Nos últimos anos, o EI se enfraqueceu financeira e militarmente. Em 2017, o exército iraquiano anunciou ter derrotado a organização no país, com a retomada de todos os territórios que ela dominava desde 2014. O grupo, que chegou a controlar um terço do Iraque, hoje mantém apenas células adormecidas que lançam ataques esporádicos, quase sempre focados em agentes do governo. Já as FDS, uma milícia curda apoiadas pelos EUA, anunciaram em 2019 o fim do “califado” criado pela organização extremista na Síria.

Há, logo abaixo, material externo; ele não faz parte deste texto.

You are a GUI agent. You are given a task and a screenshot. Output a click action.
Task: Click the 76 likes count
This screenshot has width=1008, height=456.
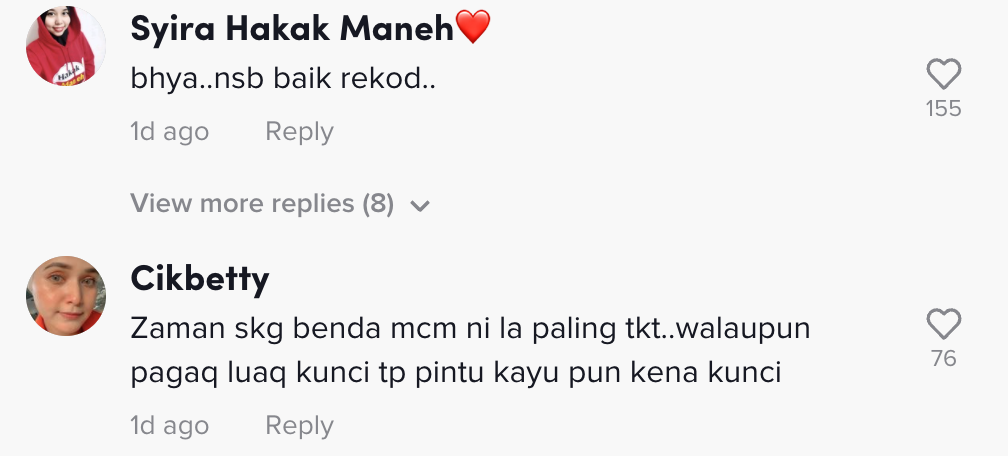[x=943, y=358]
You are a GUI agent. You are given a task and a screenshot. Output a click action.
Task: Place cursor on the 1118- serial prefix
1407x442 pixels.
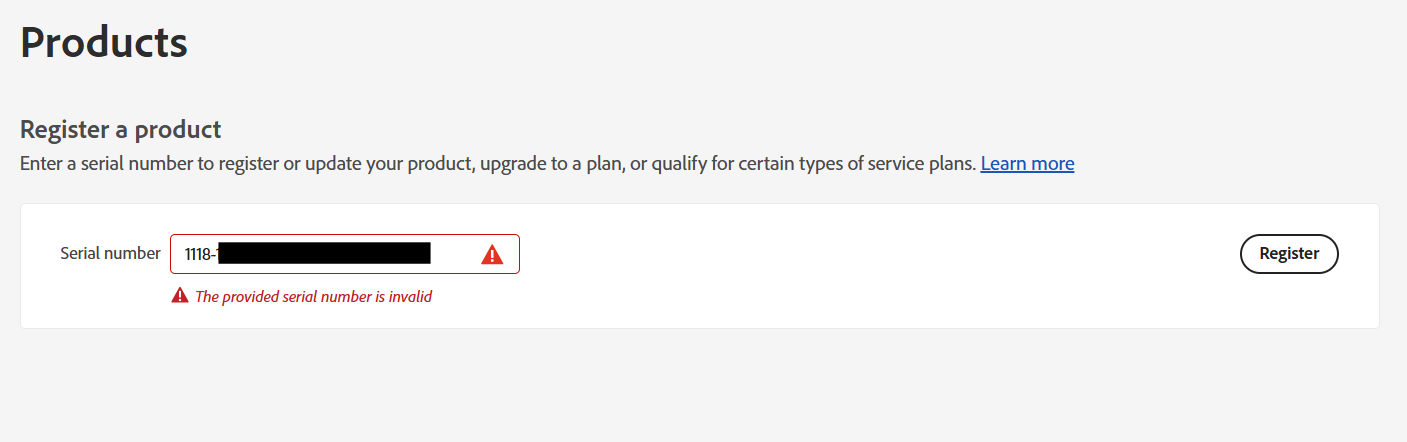coord(199,254)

De acordo com um relatório do Conselho de Segurança da ONU (Organização das Nações Unidas), publicado em julho de 2021, a prioridade do EI atualmente é “o reagrupamento e a tentativa de ressurgir” em seus dois principais domínios, Iraque e Síria, onde ainda mantém cerca de 10 mil combatentes ativos. O documento sugere, ainda, que o grupo teve considerável perda financeira, devido a dois fatores: as operações antiterrorismo no mundo e a má gestão de fundos por parte de seus líderes.

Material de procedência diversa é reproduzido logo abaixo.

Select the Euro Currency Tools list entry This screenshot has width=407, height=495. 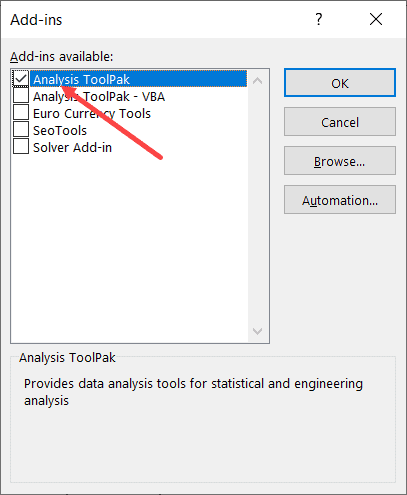point(92,113)
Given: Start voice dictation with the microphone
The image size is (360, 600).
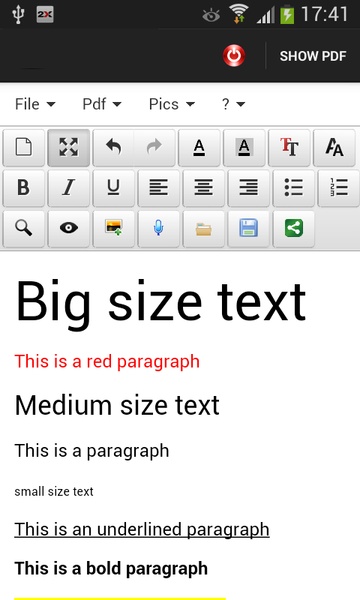Looking at the screenshot, I should tap(158, 228).
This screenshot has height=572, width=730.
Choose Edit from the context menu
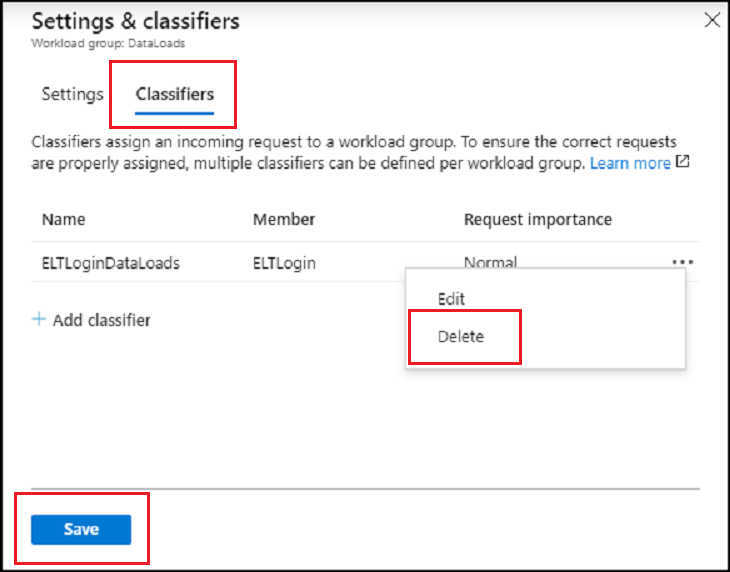pyautogui.click(x=451, y=299)
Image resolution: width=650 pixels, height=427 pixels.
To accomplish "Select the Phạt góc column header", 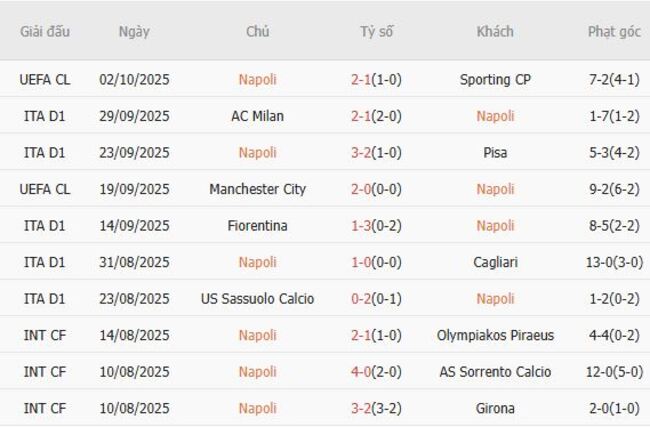I will pyautogui.click(x=614, y=31).
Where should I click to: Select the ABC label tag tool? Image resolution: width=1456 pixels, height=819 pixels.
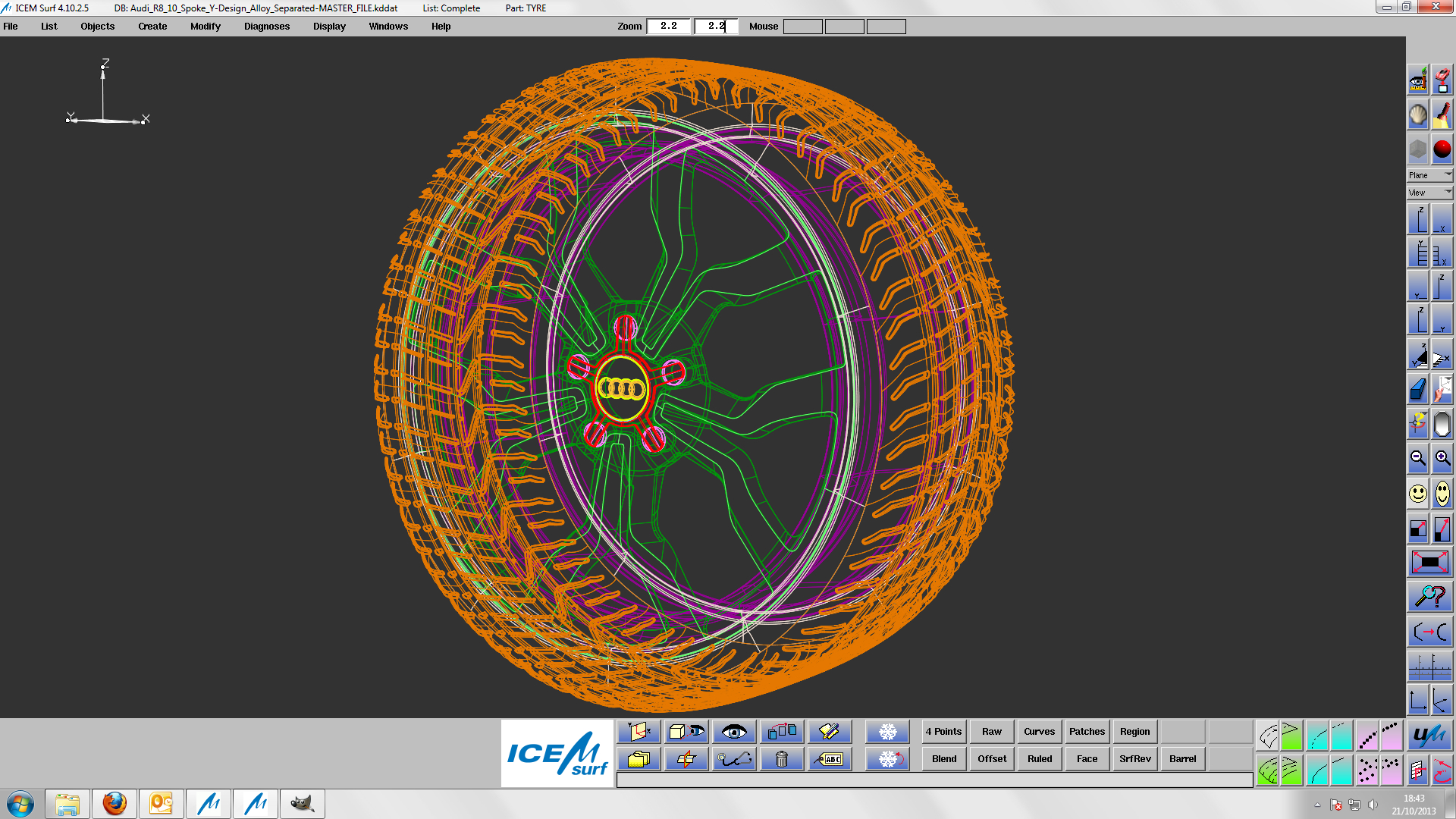(x=830, y=759)
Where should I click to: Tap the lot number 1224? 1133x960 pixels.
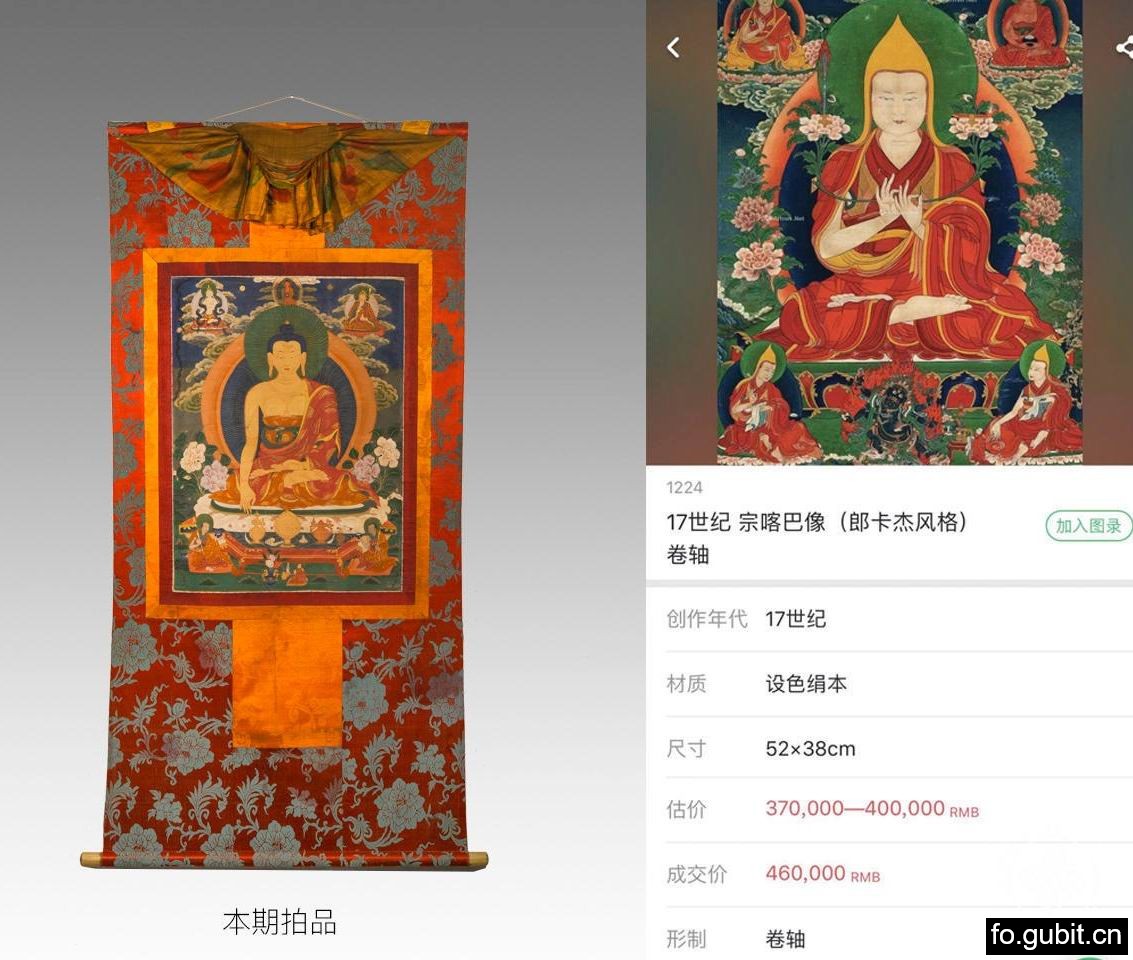684,488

Paralelamente à derrocada do EI, a pandemia de Covid-19 reduziu o número de ataques terroristas em regiões sem conflito, devido a fatores como a redução do número de pessoas em áreas públicas. Entretanto, grupos jihadistas têm se fortalecido em zonas de conflito, e isso pode causar um impacto na segurança global conforme as regras de restrição à circulação são afrouxadas.

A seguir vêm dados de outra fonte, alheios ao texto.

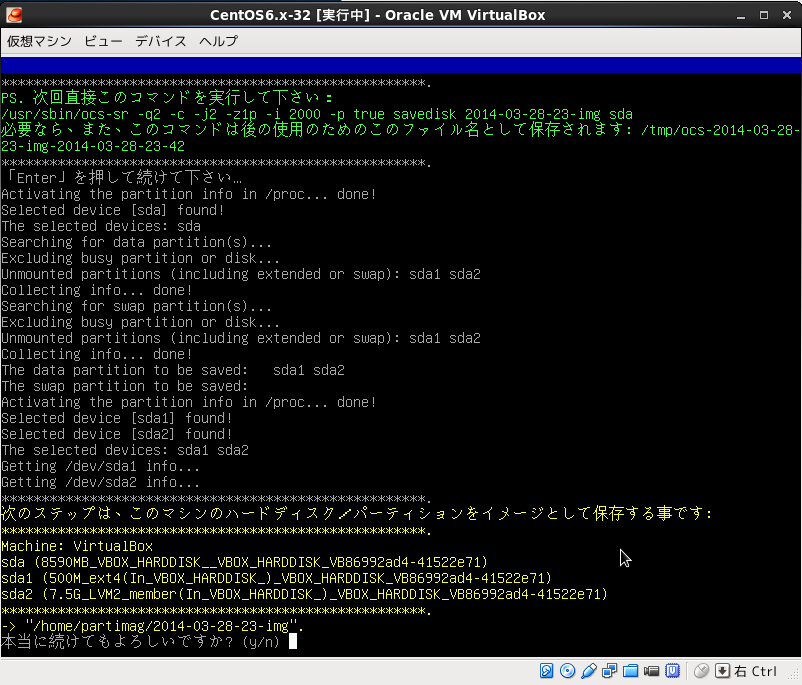The image size is (802, 685).
Task: Click the USB devices status icon
Action: click(x=589, y=671)
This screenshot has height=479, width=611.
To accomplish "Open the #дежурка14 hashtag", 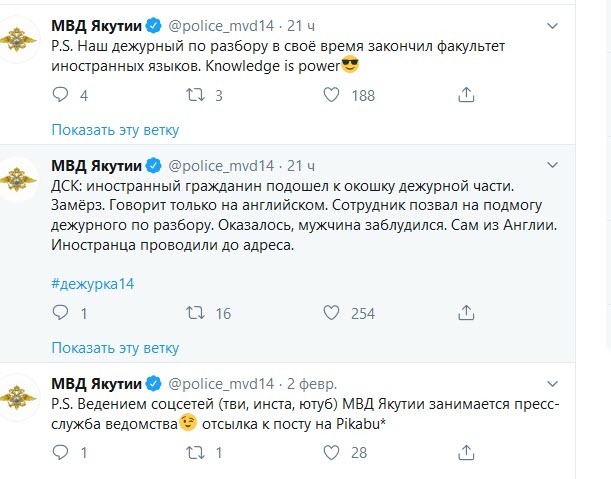I will point(92,283).
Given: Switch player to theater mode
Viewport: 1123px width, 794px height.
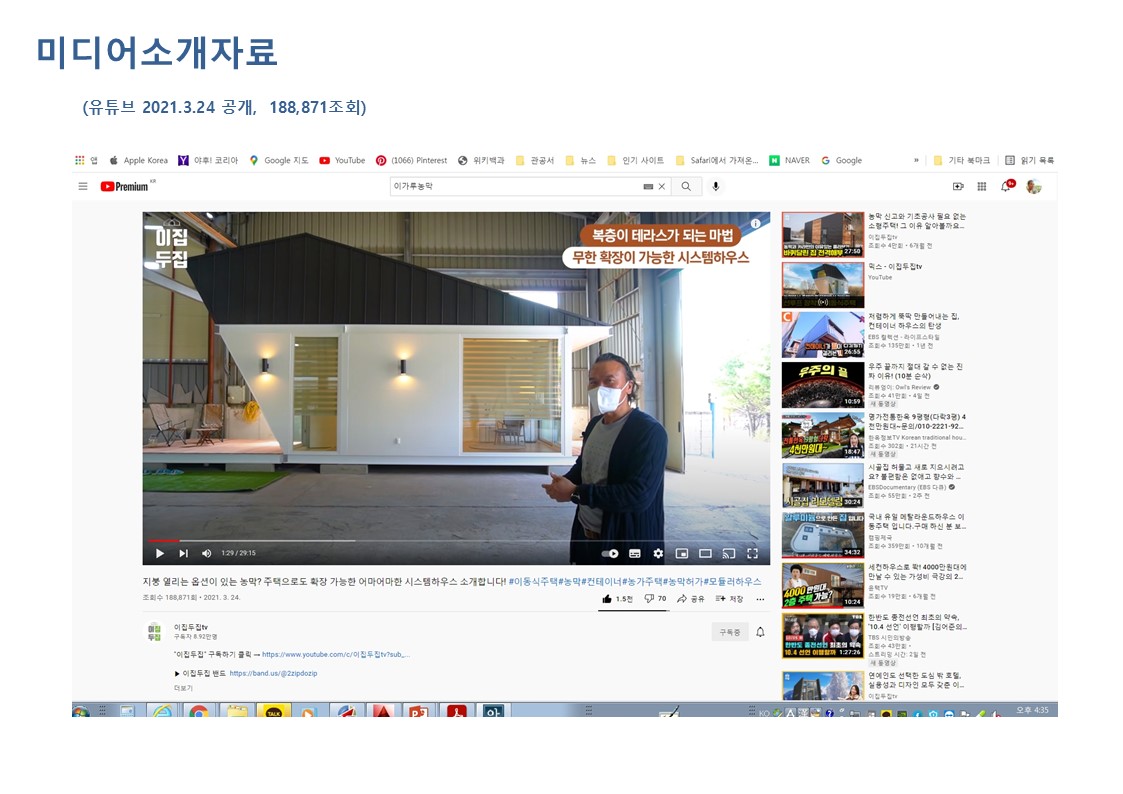Looking at the screenshot, I should (x=705, y=553).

Esse cenário permitiu ao EI, particularmente, ganhar uma sobrevida, fazendo uso sobretudo do poder da internet. À medida em que as restrições relacionadas à pandemia diminuem gradualmente, há uma elevada ameaça de curto prazo de ataques inspirados no grupo fora das zonas de conflito. São ações empreendidas por atores solitários ou pequenos grupos que foram radicalizados e incitados através da internet.

Atualmente, o principal reduto do EI é o continente africano, onde consegue se manter relevante graças ao recrutamento online e à ação de grupos afiliados regionais. A expansão do grupo em muitas regiões da África desde o início de 2021 é alarmante e pode marcar a retomada de força da organização.